Because more than anything, Fast & Furious is a franchise for the Internet, taking figures who have somehow become positively transformed into human memes and letting them destroy things with abandon. Fans raised with high levels of genre awareness can pick up on all of the elements being run together, and marvel at both the professional execution and the sheer WTF silliness. The spectacle not-so-subtly masks a core that's deeply, profoundly conservative — a series of statements about the value of relationships and "family," a word that's uttered a lot. As much as the crew gets into illegal activity, they rely on each other and care about each other, which makes their criminal status unimportant. It renders them worthy of victory within the world of the films, making the crew an extended Toretto family rather than simply a collection of self-interested thieves.
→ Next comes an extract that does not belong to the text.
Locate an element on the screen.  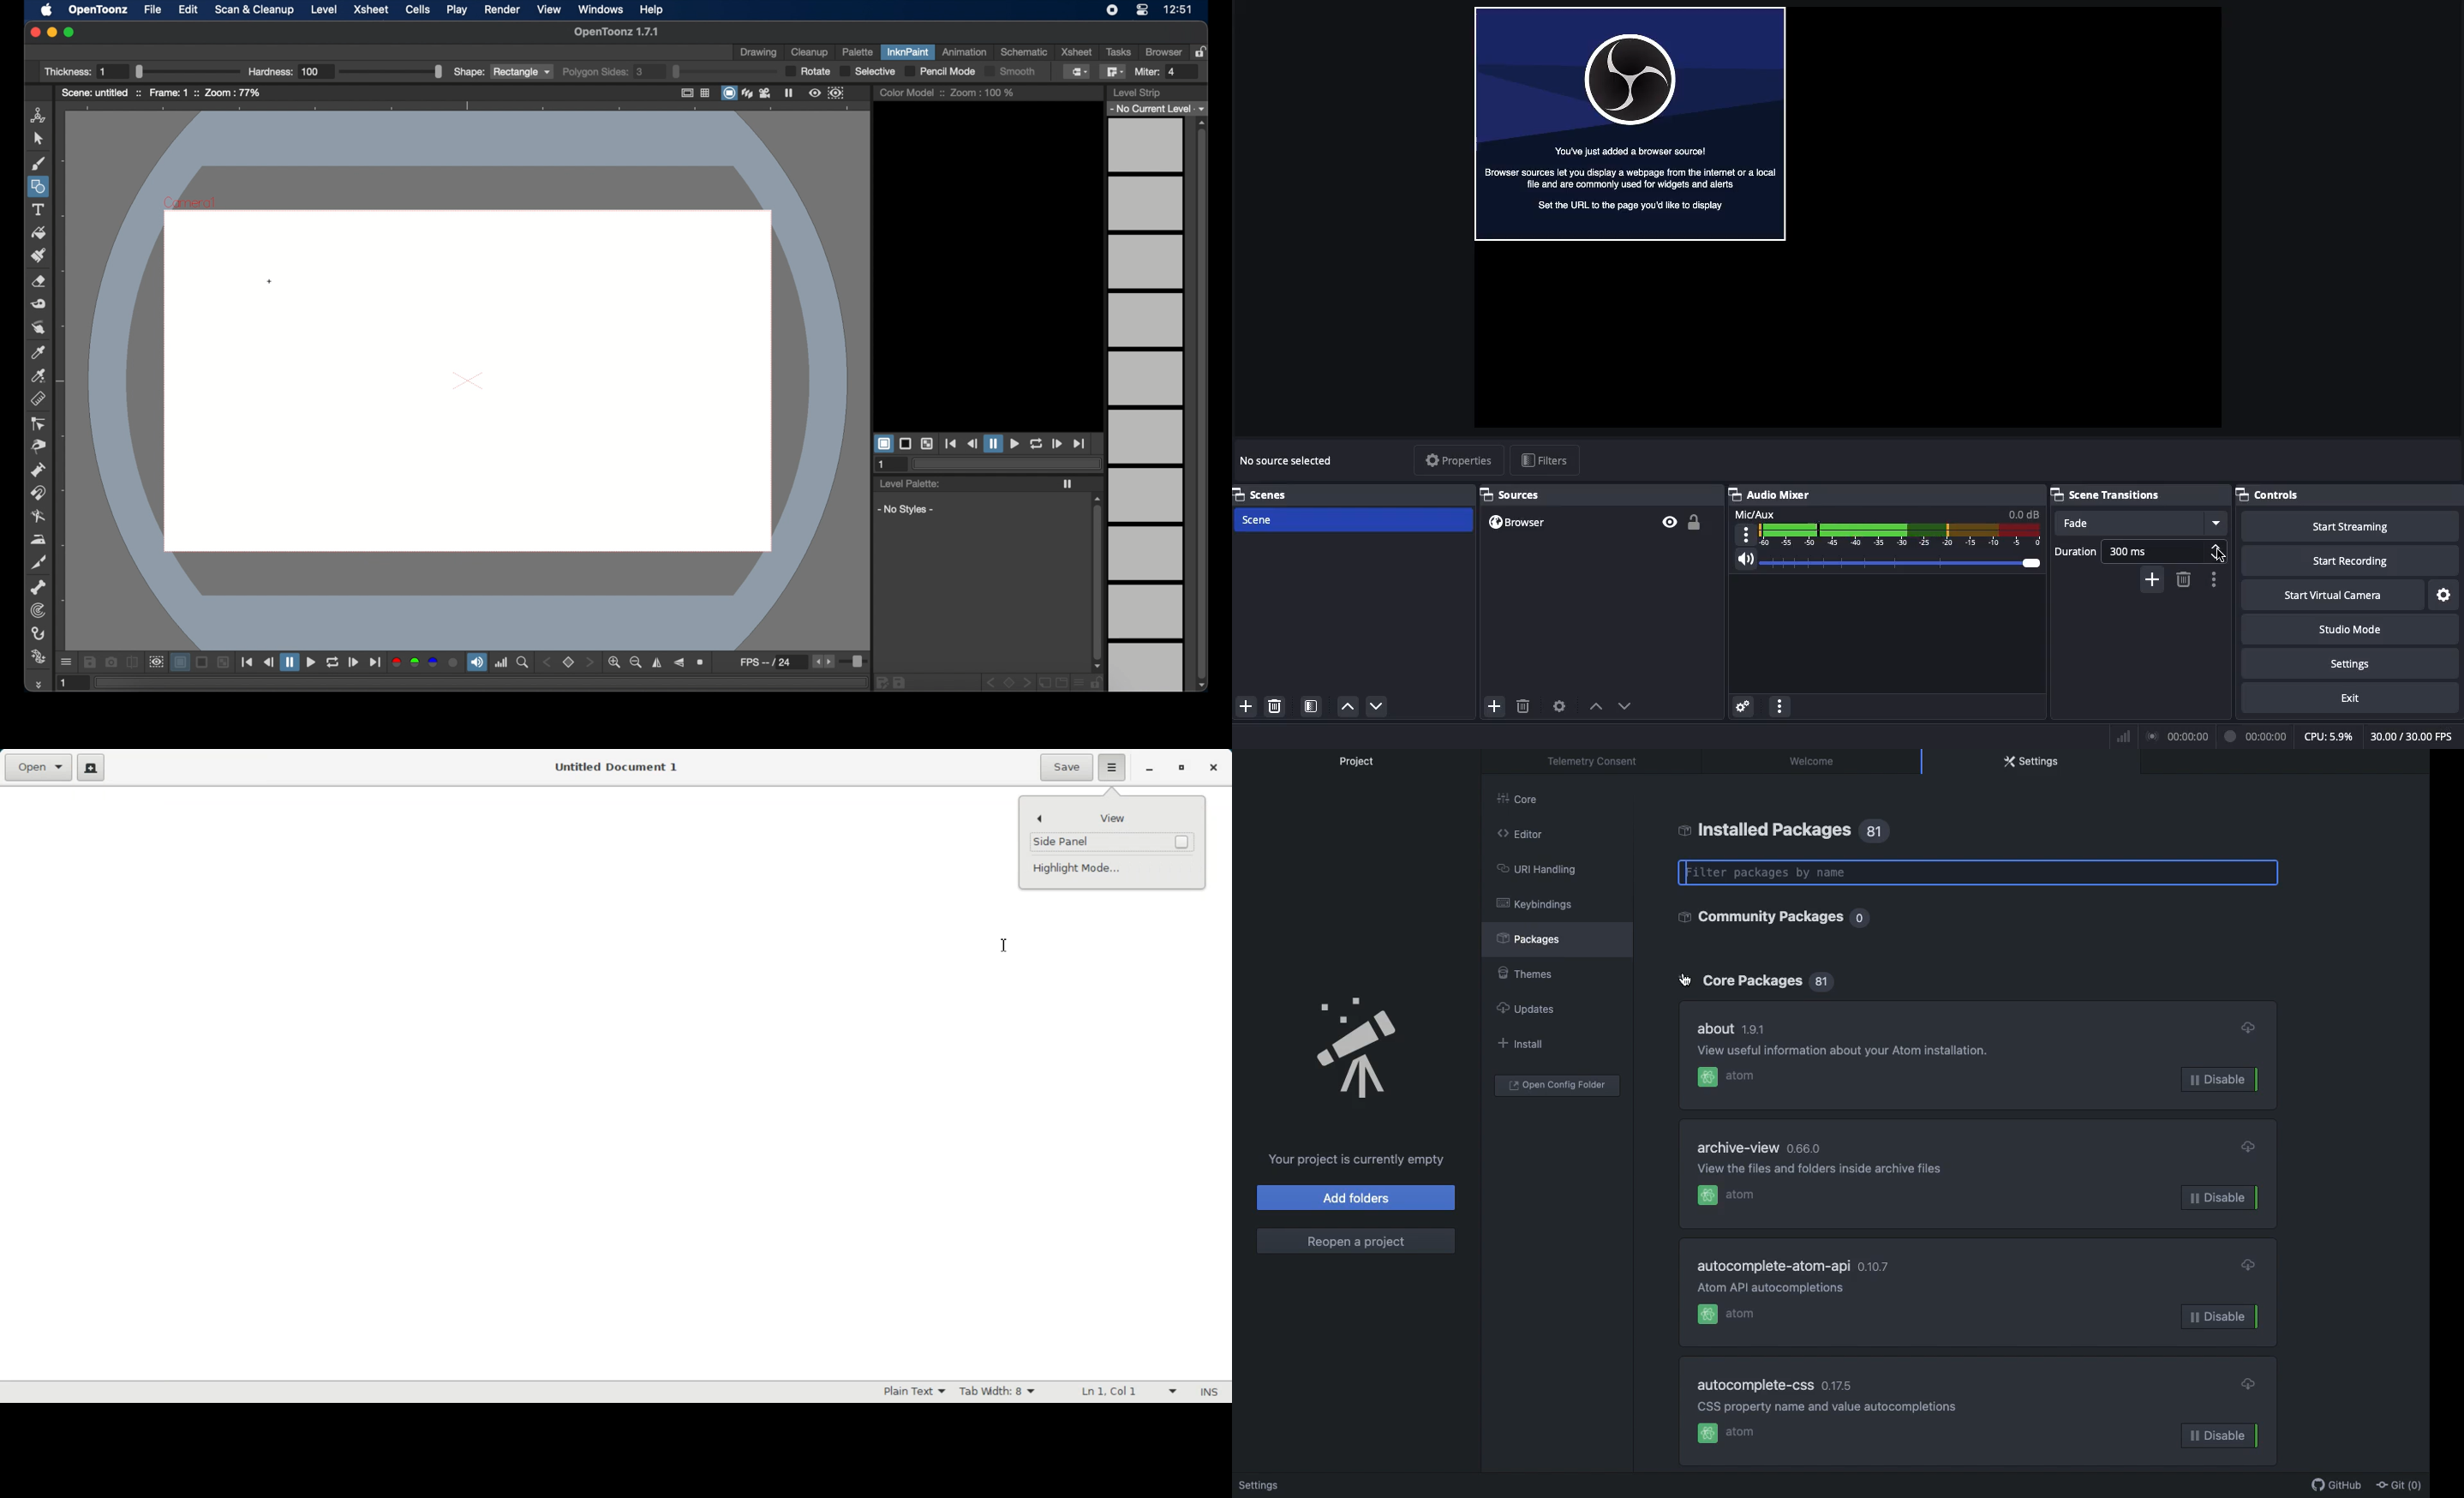
opentoonz is located at coordinates (99, 10).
Above all, the assembled actors and characters of the Furious-iverse have made that bond feel genuine; it's one thing to mourn Paul Walker, who died in an unrelated car accident while filming was underway, and another to hear how "moving," as many reviews have noted, the series real/reel goodbye to him is. Filmgoers are given a reason to be invested. You want to keep rooting for these people, whether it's with ticket money or a glowing review. Sometimes, that's all you need to win.